In the About.xml file, from QVPR folder, there is every release we have installed. But it ends in QV 11.2 SR7. We now have the QV 11.2 SR10 version and it doesn’t appear in that file. Do you know why? Thanks.
I noticed this at a customer site the other day, and didn’t understand it. It may be that an entry is only made when the DB requires an update. Maybe there weren’t any DB changes from SR7 to SR10?
The About on my local machine has an entry for both SR5 and SR10, so I’m not sure. But I’m going to look into it.
Rob, you are correct, the version info will not change if there has been no change to the QVPR XML schema files, and I believe the last change was SR6 from what I have seen, so whatever release you have installed SR6 or later will be what is logged in About, but any subsequent updates will not likely write an entry… I recently confirmed this with R&D.
Thanks for the update Brett. Glad to understand this.
Hi, Rob
Kindly thank You for this usefull Document!
In QVPR Analysis there several ID key fields, among them :
DocumentTaskId,QvsRecourceId and so on.
Is there ane fields to definetely indentify (existing file-task name-distribution name) ?

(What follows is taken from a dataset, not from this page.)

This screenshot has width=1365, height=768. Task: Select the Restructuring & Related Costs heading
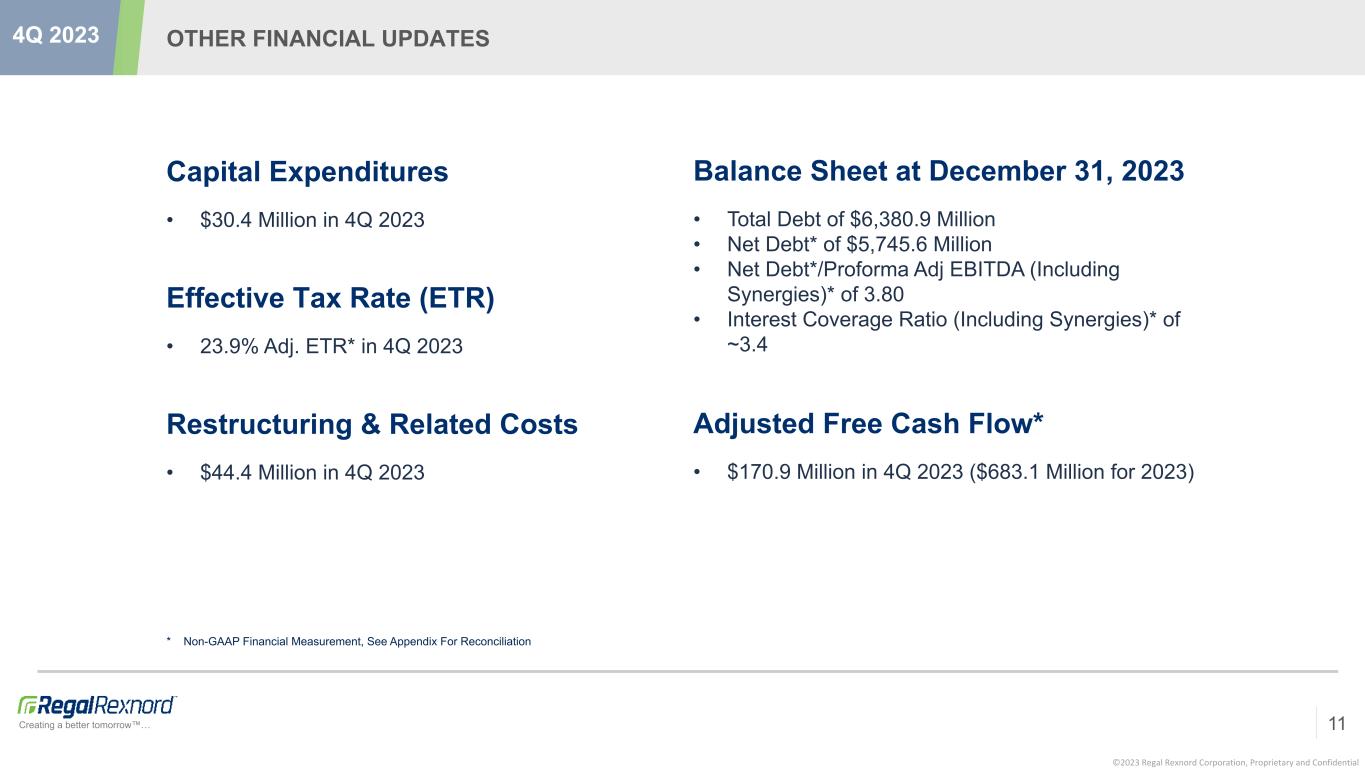tap(372, 425)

The keys are loaded as they exist in the QVPR. There is not a single key that links a file to a distribution name. However, qvw names are associated with distribution names through the task relationship. Not sure I am understanding your question?
Thanx.
Rob –
I love your app. I am using it and adding some stuff to it for our needs.
I have a question about the QVPR files, specifically the SourceDocument.xml file. I would expect the SourceDocuments.xml file to contain a list of all qvw files in in the Source folder (and, possibly, the subfolders). However, that is not exactly what I am seeing.
I am hoping you understand the purpose of these files. I can’t find anything that answers my question on Google.
So, we have the following structure of files (numbered for reference below):
Source Documents
– AppGUIs (1)
– Archive (2)
– QVDBuilders (3)
– Layer1 (4)
– Archive (5)
– Layer2 (6)
– Archive (7)
– Layer3 (8)
– Archive (9)
When I look at the SourceDocuments (SD) file, I see extra files in one sense and missing files in another. For example, for the Layer1 folder, #4, in the folder there are 125 .qvw files. However, in the SD file there are 178 .qvw files listed for that folder. Now, those extra .qvw files were in the Archive folder (#5). But, I renamed those files to start with ‘Archive – ‘ and the SD file did not update the file names to the new names, so I assume it isn’t looking at the subfolders.
Another thing to note is that I was trying to get the SD file to refresh yesterday so I created a task against one of the ‘Archive’ files in the folder #2 above. It did refresh the SD file. It added the ‘Archive’ .qvw file to the SD file. I deleted the task, but the ‘Archive’ file will not delete.
So, from what I can tell, the SD file contains .qvw files that are in the folders listed in the SourceDocumentFolderResource.xml file. It does not list the ones in the subfolders unless there is a task against it. However, it also does not seem to refresh the list removing files that no longer have a task.
This makes for a list that is not accurate. Do you know how to refresh the SD file to remove old files? Like I said, I created a task and it refreshed the file, but it didn’t remove old files.
How do I get QlikView to refresh this list? Do you know?
Thank you.
Tammy
So the indent didn’t work for my folder structure. I also realize I can add something about that.
First: the two source folders in the SourceDocumentFolderResource.xml file are the AppGUIs folder and the QVDBuilders folder.
The Layer 1, Layer 2, and Layer 3 folders are subfolders of the QVDBuilders folder.
The Archive folders are subfolders of the folders above them.
Something that is a little different from what I said above is that for the QVDBuilders source folder, the files in the Layer1, Layer2, and Layer3 sufolders are shown in the SD file. There are no files in the QVDBuilders folder.
So, for the AppGUIs folder, it looks like the system does not look to the subfolders. For the QVDBuilders source folder it looks like it does look to the first level subfolders but not to the second level subfolders.
I hope this helps and thank you for any help you can give me.